The serving went two ways last Saturday. While I was enjoying my quiet house, the four kids served my parents. They spent several hours doing yard work alongside my dad and the reports I got tell me that they are cheerful, HARD workers! At the end of the day my mom said, "But they didn't even get to play because they worked all day." What a gift! [Please note that it was my dad's great idea for the kids to help him in the yard. That wasn't my mom's original plan when she invited them over. :) ]

Even with that special gift of a day alone in my house, these last few weeks have had some really low spots. In the past when we added a new baby to our family, I feel like I cut myself a little slack for the first year. I was less involved. I gave myself a little grace because I wasn't sleeping enough and we were all adjusting. With this adoption transition, I need to keep remembering that it will take time to fully find the new normal. I am not cutting myself much slack and heaping demands upon myself. The Lord is maybe trying to help me see the beauty in being weak and how He can make beauty from ashes? I am a slow learner.
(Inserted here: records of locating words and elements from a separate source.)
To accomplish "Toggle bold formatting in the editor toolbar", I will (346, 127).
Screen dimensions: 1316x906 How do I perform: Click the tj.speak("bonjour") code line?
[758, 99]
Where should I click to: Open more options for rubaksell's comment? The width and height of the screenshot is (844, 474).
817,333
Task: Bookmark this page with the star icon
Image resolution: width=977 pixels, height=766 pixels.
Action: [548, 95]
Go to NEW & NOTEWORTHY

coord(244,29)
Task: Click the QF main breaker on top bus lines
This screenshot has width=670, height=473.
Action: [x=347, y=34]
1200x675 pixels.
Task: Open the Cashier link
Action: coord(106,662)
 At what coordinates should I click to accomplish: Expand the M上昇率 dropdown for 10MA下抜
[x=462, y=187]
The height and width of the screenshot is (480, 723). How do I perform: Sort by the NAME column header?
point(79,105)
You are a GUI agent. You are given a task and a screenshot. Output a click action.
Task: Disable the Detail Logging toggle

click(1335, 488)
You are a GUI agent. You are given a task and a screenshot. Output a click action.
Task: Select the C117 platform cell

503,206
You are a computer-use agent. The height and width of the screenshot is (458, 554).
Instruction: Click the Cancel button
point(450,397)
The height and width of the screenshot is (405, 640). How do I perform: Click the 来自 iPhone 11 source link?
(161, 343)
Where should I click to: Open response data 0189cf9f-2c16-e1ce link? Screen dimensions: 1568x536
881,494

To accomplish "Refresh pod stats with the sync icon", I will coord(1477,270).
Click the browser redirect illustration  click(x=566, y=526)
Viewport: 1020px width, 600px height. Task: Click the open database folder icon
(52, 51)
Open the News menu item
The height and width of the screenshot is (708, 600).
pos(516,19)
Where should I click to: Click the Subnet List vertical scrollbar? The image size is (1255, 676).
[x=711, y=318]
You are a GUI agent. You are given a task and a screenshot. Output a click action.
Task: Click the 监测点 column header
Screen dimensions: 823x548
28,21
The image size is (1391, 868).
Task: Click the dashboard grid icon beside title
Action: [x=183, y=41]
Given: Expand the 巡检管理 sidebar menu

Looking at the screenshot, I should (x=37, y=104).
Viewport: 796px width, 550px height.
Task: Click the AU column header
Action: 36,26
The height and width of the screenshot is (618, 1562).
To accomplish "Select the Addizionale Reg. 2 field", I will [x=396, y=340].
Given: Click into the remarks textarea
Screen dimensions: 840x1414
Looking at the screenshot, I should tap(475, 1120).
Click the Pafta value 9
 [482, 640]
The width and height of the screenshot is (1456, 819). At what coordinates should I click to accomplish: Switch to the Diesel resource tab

God has provided richly in friends I can share the specific ugly moments and beg for their prayers. What a blessing in being real and honest with safe friends who will point me to the cross!

These verses sent by a friend have been my hiding place when I struggle to be hopeful. Where would I be without the Lord? Do you know Him? If you don't, don't wait another minute. Talk to Him. He is listening and mighty to save!

Psalm 139:1-10 (But read the ALL the Psalm... it's awesome!)
"You have searched me, Lord, and you know me.
You know when I sit and when I rise;
you perceive my thoughts from afar.
You discern my going out and my lying down;
you are familiar with all my ways.
Before a word is on my tongue you, Lord, know it completely.
You hem me in behind and before,
and you lay your hand upon me.
Such knowledge is too wonderful for me,
too lofty for me to attain.
Where can I go from your Spirit?
Where can I flee from your presence?
If I go up to the heavens, you are there;
if I make my bed i the depths, you are there.
If I rise on the wings of the dawn, if I settle on the far side of the sea,
even there your hand will guide me, your right hand will hold me fast."

Zephaniah 3:17
"The Lord your God is with you, the Mighty Warrior who saves.
He will take great delight in you; in his love he will no longer rebuke you,
but will rejoice over you with singing."